To break this down more, let’s look at different cases. It is hard to show empathy if there is a lack of understanding, and it is nearly impossible to not blame yourself when everyone else is blaming you. Those classified with spiritual depression, could be a result of unrepentant sin, or a case of edification. On the other hand, those with clinical cases are dealing with genetics, environmental, dietary, and a number of other issues outside of their control.
For instance, it is evident that David was severely depressed. What exactly caused his depression? It was a mixture of his lust for a woman, leading to the murder of her husband, only to hide the reality that she is pregnant with his baby. However, there are others like Job, who was a “blameless and upright man”, that God allowed to suffer on a significant scale. It is clear to remember that just because someone is dealing with spiritual depression, it doesn’t necessarily mean it is due to his or her sin. Show grace and listen before dropping the judgment hammer on them.
With clinical depression, there are numerous outside factors that cannot be controlled. These are examples of people suffering from clinical conditions: a soldier returning from war suffering from PTSD, or a woman that was sexually abused, or a child that was neglected, or a mom suffering from PPD after giving birth. This is of course a short list, but I think the point is made. These people do not deserve the suffering they face, and they cannot control the outcome. They do not deserve the stereotypes or classifications from our culture. They deserve love, grace, and mercy as they heal.
Side Note- To the Christian reader. Many Christians that suffer from mental health often assume they are a bad Christian, or not doing enough, etc. I will write more on this later, but wanted to briefly touch the topic. If you’re the one suffering you’ve probably gotten a lot of bad advice that only pushed you further away.

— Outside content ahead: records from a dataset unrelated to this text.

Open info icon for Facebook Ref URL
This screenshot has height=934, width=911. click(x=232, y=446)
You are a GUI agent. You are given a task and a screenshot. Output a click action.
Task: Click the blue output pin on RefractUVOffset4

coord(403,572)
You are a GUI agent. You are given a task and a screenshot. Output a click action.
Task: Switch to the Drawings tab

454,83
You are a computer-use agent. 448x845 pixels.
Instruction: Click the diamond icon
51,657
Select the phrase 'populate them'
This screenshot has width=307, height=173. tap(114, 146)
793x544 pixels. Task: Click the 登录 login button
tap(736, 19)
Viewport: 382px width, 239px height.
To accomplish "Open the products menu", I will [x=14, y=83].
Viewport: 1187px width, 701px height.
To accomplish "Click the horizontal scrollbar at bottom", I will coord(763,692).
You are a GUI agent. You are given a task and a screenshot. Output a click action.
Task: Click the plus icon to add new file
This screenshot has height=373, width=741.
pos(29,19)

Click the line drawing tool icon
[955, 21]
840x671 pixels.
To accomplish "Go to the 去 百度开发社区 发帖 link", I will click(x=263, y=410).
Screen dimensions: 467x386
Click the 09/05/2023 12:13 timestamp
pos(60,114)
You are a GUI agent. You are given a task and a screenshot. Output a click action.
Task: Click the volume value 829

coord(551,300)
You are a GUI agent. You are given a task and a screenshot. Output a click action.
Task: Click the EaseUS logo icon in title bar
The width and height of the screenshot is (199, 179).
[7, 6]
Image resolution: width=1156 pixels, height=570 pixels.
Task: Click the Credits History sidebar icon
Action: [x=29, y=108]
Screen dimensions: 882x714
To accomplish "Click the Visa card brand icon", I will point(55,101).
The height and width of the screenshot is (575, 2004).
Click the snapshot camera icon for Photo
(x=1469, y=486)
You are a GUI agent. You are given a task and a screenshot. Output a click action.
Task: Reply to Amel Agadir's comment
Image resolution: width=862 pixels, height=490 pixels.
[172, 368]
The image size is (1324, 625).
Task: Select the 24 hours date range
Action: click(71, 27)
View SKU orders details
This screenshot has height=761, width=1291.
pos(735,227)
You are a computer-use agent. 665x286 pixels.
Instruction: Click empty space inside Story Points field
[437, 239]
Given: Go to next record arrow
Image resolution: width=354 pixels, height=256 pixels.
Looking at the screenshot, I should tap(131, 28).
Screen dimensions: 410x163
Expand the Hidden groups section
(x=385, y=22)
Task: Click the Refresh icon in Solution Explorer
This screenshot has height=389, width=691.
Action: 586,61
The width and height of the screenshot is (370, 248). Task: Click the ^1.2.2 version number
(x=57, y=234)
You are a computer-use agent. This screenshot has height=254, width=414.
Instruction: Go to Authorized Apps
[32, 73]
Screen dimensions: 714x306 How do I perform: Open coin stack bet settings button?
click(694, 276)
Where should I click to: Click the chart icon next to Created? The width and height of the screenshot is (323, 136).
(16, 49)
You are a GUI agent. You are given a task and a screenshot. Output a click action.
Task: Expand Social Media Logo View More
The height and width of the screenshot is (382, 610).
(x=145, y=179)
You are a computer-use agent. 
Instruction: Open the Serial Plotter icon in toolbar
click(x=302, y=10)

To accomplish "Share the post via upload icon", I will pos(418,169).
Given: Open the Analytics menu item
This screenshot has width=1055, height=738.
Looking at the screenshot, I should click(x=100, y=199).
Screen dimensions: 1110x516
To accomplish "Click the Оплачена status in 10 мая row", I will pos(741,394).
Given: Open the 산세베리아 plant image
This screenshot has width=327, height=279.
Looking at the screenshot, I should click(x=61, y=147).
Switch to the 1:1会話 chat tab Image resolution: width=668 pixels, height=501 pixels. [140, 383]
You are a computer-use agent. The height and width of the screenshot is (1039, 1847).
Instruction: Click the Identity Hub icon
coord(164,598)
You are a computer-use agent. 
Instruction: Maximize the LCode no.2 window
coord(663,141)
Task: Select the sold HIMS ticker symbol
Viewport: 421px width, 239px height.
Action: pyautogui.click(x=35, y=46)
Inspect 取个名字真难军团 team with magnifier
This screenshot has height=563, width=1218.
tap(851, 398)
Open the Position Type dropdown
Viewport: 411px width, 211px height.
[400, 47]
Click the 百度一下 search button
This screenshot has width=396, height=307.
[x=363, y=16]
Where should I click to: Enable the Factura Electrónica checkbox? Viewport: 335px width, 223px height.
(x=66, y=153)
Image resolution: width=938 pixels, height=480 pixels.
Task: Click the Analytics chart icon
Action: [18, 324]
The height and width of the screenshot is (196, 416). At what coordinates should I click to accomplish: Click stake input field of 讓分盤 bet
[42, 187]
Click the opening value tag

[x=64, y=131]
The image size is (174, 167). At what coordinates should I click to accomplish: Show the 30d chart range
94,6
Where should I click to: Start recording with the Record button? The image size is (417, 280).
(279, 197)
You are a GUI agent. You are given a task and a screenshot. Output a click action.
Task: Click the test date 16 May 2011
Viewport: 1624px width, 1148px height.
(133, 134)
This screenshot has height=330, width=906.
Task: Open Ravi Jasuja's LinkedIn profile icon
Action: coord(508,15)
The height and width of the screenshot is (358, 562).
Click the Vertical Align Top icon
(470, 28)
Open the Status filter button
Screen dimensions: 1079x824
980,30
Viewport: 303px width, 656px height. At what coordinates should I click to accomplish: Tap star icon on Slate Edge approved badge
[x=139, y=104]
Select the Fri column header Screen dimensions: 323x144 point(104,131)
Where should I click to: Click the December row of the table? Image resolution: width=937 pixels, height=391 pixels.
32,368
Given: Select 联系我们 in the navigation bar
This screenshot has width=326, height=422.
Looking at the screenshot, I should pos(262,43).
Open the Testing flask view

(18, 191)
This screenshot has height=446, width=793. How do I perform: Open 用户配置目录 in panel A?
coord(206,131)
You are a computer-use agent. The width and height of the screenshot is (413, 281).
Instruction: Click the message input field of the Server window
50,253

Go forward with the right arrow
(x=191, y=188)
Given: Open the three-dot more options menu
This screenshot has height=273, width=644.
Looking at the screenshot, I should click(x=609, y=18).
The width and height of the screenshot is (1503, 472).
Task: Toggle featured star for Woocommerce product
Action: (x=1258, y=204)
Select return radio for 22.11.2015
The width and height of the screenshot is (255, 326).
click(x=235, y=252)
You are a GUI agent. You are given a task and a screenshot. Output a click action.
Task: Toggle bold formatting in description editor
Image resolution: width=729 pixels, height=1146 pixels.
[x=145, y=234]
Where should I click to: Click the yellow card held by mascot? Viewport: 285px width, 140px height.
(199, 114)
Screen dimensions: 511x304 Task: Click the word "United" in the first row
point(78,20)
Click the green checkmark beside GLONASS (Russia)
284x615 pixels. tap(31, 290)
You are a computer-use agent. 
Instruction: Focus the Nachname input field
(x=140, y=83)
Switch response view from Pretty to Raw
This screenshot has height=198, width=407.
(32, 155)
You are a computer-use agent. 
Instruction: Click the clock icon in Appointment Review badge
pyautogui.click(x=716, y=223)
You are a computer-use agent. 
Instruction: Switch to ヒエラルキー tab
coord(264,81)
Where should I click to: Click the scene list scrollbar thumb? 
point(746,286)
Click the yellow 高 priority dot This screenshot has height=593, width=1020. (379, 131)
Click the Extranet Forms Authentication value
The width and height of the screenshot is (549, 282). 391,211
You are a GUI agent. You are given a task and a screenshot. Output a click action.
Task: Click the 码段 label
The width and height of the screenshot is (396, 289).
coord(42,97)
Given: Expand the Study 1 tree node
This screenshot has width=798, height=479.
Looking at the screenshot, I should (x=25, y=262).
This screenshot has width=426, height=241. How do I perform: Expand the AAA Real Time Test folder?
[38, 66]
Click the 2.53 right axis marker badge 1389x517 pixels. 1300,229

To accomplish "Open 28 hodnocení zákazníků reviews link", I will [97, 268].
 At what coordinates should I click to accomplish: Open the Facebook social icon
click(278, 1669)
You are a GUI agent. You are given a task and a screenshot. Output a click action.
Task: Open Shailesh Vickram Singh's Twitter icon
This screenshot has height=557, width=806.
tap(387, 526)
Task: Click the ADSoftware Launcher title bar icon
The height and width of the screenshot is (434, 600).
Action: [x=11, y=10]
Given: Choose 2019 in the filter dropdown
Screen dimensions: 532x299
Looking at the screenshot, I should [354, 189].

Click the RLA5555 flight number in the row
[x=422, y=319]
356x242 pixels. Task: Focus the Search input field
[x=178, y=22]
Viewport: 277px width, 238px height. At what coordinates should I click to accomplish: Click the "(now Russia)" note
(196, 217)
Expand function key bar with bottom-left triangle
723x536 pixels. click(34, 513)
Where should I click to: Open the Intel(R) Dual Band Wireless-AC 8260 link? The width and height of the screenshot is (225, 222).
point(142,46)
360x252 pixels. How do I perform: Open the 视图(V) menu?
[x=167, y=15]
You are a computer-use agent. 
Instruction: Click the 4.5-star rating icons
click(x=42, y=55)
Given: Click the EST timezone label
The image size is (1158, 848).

The gospel is not a means to do more, but rather a call to rest in Jesus Christ. Your not a bad Christian if your suffering. Your not less of a Christian. You are a child of God suffering.
Truth is, we all make mistakes and will pay the consequences for the rest of our lives. Be slow to assume and judge personal sin. Shaming a person to heal or guilting them to heal in a specific way only pushes them further into a hopeless state. Rescue those who are drowning in self-blame and guilt. Allow them to get the help that they need and support them along the way. So are they really at fault? The answer… it’s not our job to determine their story. It is our job to show empathy, love, grace, mercy, compassion, etc.